Working with Huge Datasets

Written by Allen Wyatt (last updated November 25, 2017)
This tip applies to Excel 2007, 2010, 2013, and 2016


6

Norman's computer has a fast processor and 32 GB of RAM. For statistical purposes, he often needs to use million-line worksheets. He's still using Excel 2007, and it doesn't work well after it's run awhile with these huge workbooks. (In fact, it frequently crashes.) Other times, after startup, it works OK. Norman wonders what he can do to get more reliable operation when working with such large datasets. He wonders if Excel 365 work better, or perhaps more RAM.

Let's address the hardware issue first. Your system is probably sufficient for working with large data sets in Excel. However, if you are planning on updating your hardware, it is always a good idea to get more RAM. This allows Excel (and other programs) to do more data manipulation in memory rather than needing to swap the data between memory and the disk cache on the hard drive. Bottom line: Don't upgrade your system just for this one reason, but if you are upgrading for other reasons, then get a system with lots of RAM.

Now, on to Excel. The version of Excel you are using (Excel 2007) has a maximum memory allocation of 2 GB per instance, and do not appear to fully release all memory used be a workbook that was previously opened. This could be the cause of your "works at first, but not later" problem, and the only way to work around it is to periodically close and restart Excel.

In addition, Excel 2007 is only available in a 32-bit version. If you update to a later version of Excel, you'll be able to install a 64-bit version of the program. This is important because it allows you to address more memory, which means easier manipulation of larger data sets.

Once you upgrade your version of Excel, you'll want to follow these steps to make sure that Excel is utilizing the power of your CPU as well as it can:

  1. Display the Excel Options dialog box. (In Excel 2010 and later versions display the File tab of the ribbon and then click Options.)
  2. At the left side of the dialog box click Advanced.
  3. Scroll down until you see the Formulas section of the options. (See Figure 1.)
  4. Figure 1. The Formulas section of Excel's advanced options.

Dataset content:
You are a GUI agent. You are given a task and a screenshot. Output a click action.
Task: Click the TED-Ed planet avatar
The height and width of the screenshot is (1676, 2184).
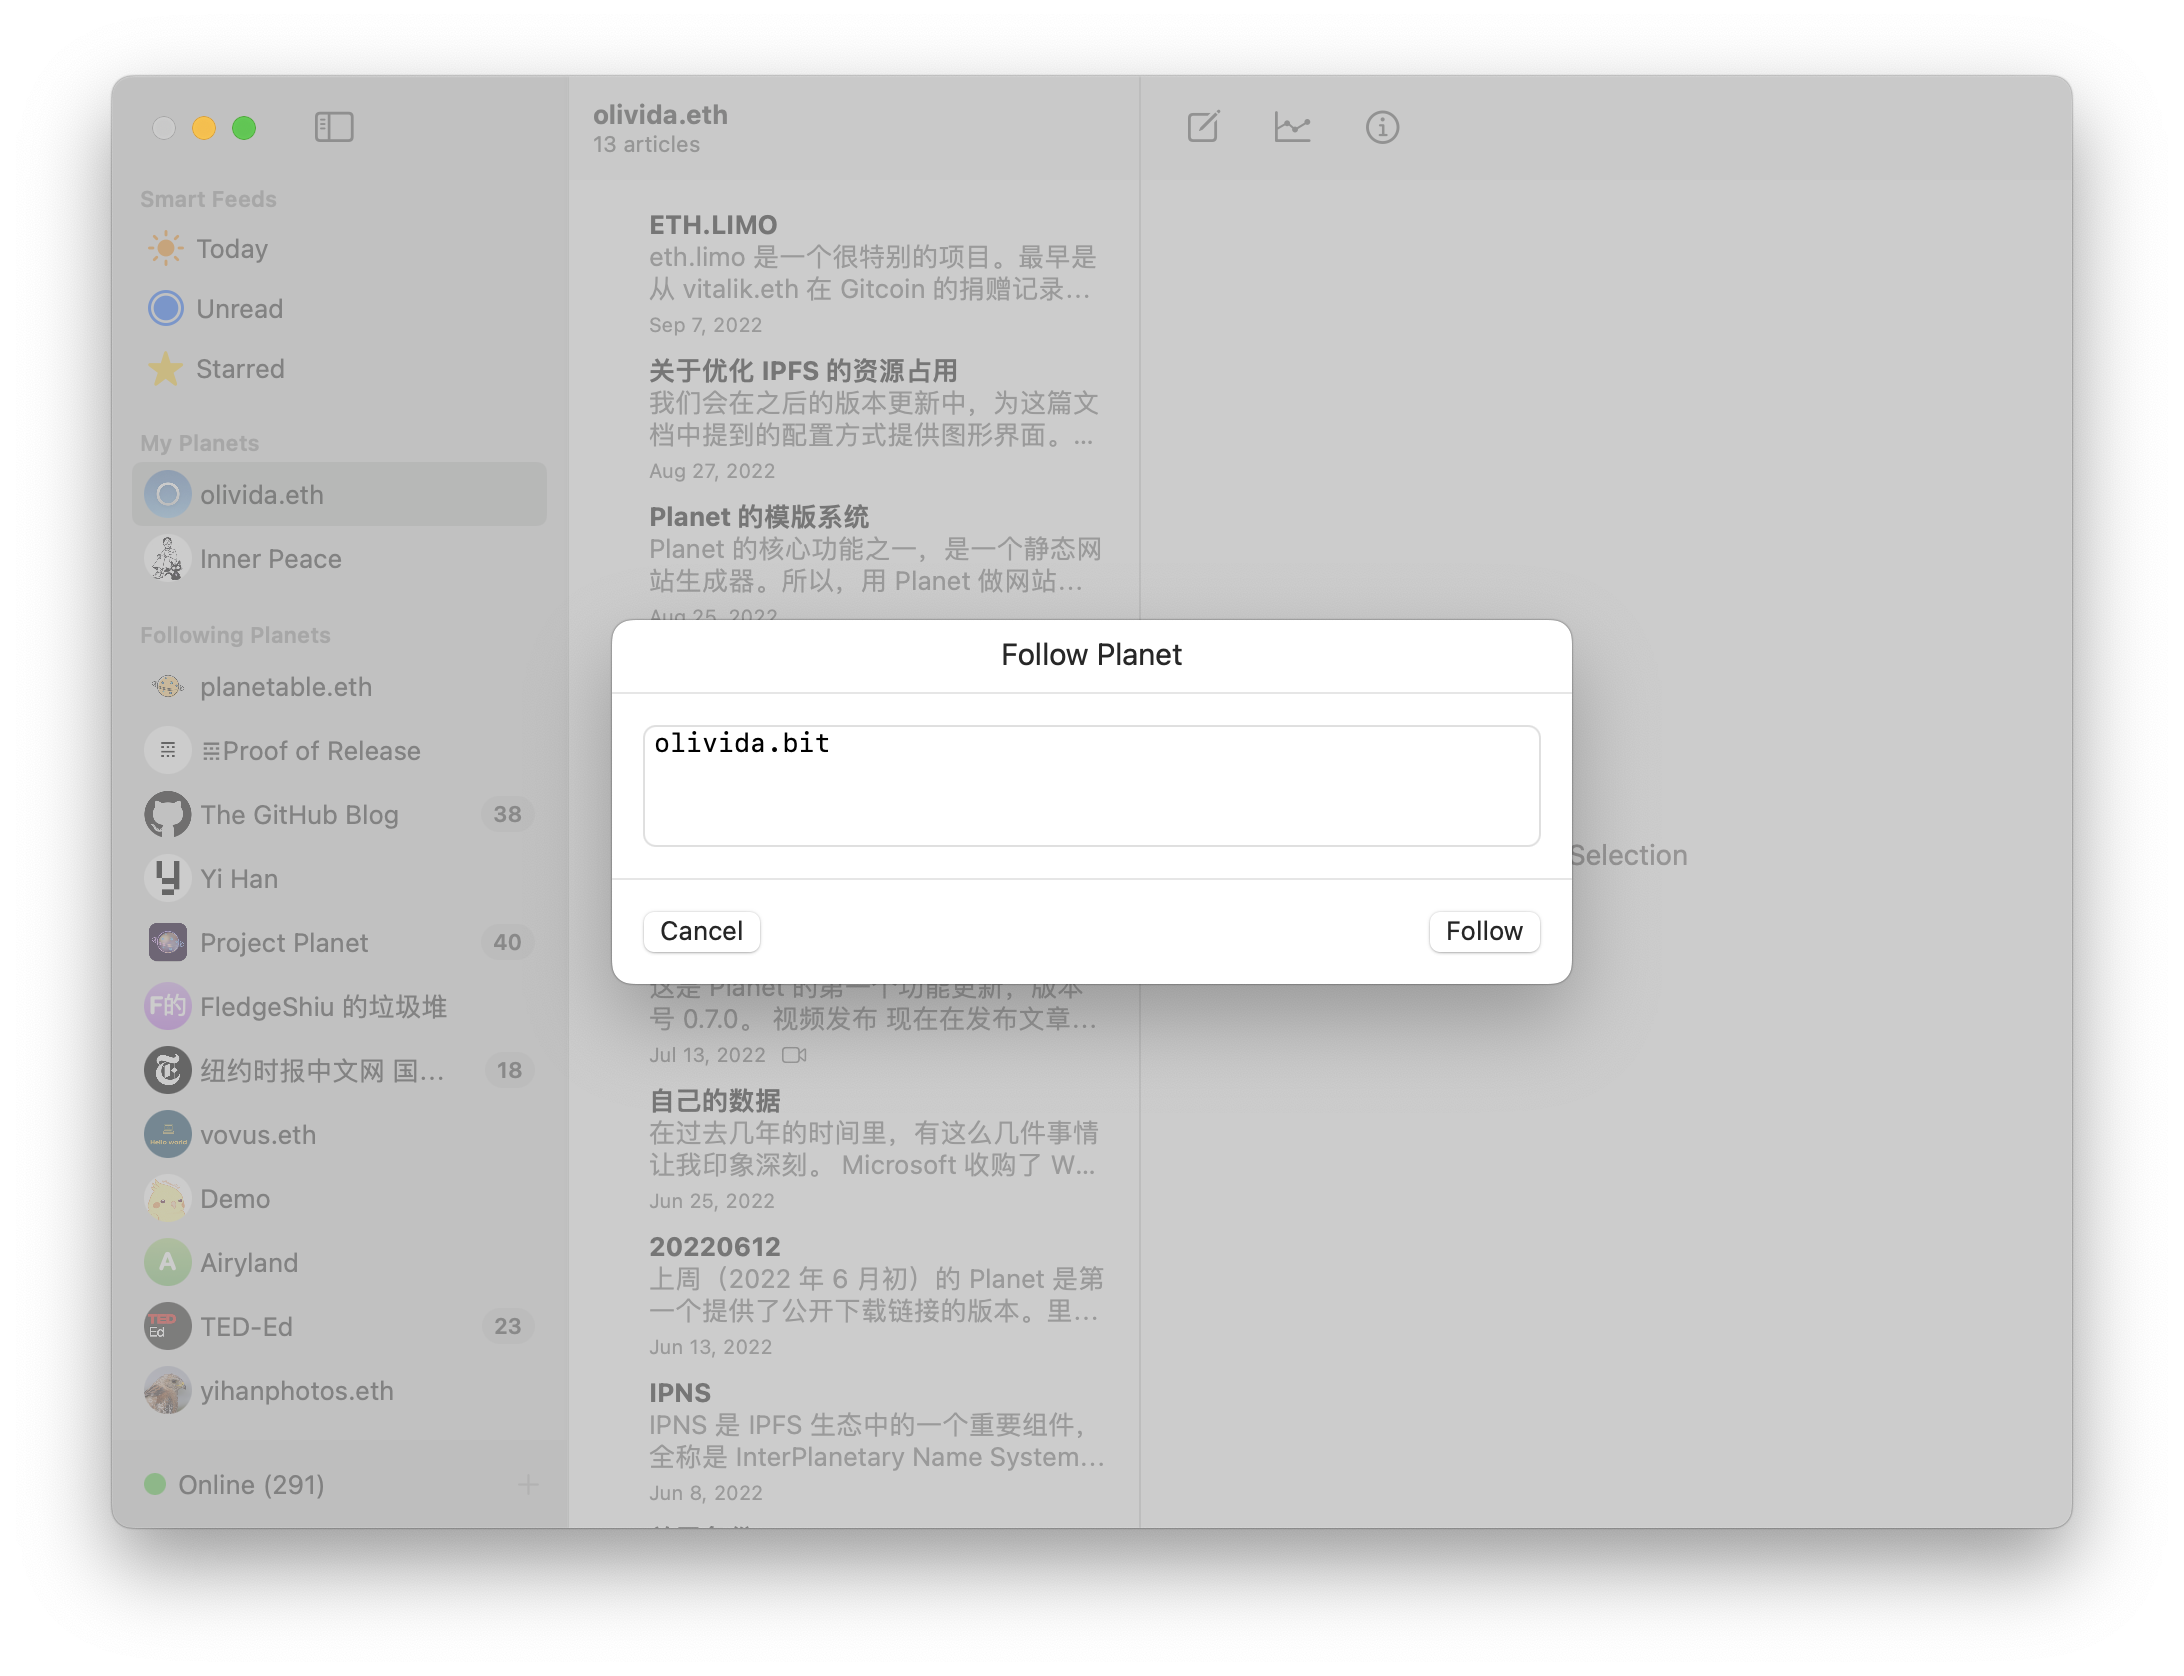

What the task asks: Quote the Excel tip on working with huge datasets in full, word for word.

Task result:
Working with Huge Datasets

Written by Allen Wyatt (last updated November 25, 2017)
This tip applies to Excel 2007, 2010, 2013, and 2016


6

Norman's computer has a fast processor and 32 GB of RAM. For statistical purposes, he often needs to use million-line worksheets. He's still using Excel 2007, and it doesn't work well after it's run awhile with these huge workbooks. (In fact, it frequently crashes.) Other times, after startup, it works OK. Norman wonders what he can do to get more reliable operation when working with such large datasets. He wonders if Excel 365 work better, or perhaps more RAM.

Let's address the hardware issue first. Your system is probably sufficient for working with large data sets in Excel. However, if you are planning on updating your hardware, it is always a good idea to get more RAM. This allows Excel (and other programs) to do more data manipulation in memory rather than needing to swap the data between memory and the disk cache on the hard drive. Bottom line: Don't upgrade your system just for this one reason, but if you are upgrading for other reasons, then get a system with lots of RAM.

Now, on to Excel. The version of Excel you are using (Excel 2007) has a maximum memory allocation of 2 GB per instance, and do not appear to fully release all memory used be a workbook that was previously opened. This could be the cause of your "works at first, but not later" problem, and the only way to work around it is to periodically close and restart Excel.

In addition, Excel 2007 is only available in a 32-bit version. If you update to a later version of Excel, you'll be able to install a 64-bit version of the program. This is important because it allows you to address more memory, which means easier manipulation of larger data sets.

Once you upgrade your version of Excel, you'll want to follow these steps to make sure that Excel is utilizing the power of your CPU as well as it can:

  1. Display the Excel Options dialog box. (In Excel 2010 and later versions display the File tab of the ribbon and then click Options.)
  2. At the left side of the dialog box click Advanced.
  3. Scroll down until you see the Formulas section of the options. (See Figure 1.)
  4. Figure 1. The Formulas section of Excel's advanced options.